*ASSIGNMENT*: Look through the data and write out every line with the word "value" in it.

*DATA SHOWN*:
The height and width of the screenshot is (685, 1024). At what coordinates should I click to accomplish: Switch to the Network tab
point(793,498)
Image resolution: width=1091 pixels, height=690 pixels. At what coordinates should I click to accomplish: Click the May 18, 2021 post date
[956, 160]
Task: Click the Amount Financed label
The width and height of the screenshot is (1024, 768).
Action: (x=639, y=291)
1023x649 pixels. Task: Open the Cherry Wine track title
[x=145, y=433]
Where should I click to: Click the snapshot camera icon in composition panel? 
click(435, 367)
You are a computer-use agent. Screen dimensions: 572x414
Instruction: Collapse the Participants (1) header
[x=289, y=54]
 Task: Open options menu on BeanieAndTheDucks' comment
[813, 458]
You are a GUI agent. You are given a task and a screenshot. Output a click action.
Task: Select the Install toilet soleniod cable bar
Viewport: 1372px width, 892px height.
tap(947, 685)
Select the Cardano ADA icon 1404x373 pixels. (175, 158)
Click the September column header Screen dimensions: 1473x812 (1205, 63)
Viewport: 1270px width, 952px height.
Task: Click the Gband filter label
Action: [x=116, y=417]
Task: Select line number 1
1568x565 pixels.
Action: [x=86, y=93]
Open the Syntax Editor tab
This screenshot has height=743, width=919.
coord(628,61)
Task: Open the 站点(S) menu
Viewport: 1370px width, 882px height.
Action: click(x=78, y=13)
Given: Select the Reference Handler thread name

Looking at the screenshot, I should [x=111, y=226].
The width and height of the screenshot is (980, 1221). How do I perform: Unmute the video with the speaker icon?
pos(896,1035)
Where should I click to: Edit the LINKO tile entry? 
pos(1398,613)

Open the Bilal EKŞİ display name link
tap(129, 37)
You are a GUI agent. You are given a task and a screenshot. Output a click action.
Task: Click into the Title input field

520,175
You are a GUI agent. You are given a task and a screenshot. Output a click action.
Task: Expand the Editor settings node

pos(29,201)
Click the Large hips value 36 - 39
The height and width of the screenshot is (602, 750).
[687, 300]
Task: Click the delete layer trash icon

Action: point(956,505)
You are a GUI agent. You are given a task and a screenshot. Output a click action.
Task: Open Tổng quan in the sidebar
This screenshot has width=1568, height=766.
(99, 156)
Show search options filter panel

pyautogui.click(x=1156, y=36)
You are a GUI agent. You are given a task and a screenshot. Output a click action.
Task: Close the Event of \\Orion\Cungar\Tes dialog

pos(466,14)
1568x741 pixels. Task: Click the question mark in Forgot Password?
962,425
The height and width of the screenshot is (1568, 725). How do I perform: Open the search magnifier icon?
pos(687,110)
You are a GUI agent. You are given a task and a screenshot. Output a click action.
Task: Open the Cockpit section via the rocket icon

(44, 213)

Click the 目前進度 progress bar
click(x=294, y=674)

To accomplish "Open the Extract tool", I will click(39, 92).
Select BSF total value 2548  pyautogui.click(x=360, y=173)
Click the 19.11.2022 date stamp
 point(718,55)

*RESPONSE TO THE TASK*:
Click the Large hips value 36 - 39
Select BSF total value 2548  pyautogui.click(x=360, y=173)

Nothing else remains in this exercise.